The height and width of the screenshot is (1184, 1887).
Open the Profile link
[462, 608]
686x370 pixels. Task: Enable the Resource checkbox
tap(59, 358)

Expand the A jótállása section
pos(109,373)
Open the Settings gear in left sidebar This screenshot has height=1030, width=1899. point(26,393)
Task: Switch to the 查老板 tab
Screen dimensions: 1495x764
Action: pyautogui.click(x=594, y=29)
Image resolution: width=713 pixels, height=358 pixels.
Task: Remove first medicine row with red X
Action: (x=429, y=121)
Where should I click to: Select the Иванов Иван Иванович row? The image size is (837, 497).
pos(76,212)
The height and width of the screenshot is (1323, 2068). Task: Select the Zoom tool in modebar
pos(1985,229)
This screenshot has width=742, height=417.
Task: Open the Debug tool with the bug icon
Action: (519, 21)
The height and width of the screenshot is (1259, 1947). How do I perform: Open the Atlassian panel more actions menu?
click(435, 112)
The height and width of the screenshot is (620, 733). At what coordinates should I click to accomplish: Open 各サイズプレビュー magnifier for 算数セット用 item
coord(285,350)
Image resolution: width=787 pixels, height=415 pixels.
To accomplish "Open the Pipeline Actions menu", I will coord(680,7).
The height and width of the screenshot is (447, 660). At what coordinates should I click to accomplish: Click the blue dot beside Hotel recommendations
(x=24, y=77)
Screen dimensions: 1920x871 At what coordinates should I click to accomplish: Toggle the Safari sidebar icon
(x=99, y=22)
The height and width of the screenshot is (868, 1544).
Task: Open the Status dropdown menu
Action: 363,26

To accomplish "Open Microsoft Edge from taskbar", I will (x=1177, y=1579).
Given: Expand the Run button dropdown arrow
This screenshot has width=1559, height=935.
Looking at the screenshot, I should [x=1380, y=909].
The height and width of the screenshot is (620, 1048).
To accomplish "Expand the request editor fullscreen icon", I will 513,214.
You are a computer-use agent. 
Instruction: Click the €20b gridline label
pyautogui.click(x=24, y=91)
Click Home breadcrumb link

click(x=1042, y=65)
—————
Directions -
Would you count the lines in the data that contain the word "will" and state only the number?

Response box -
3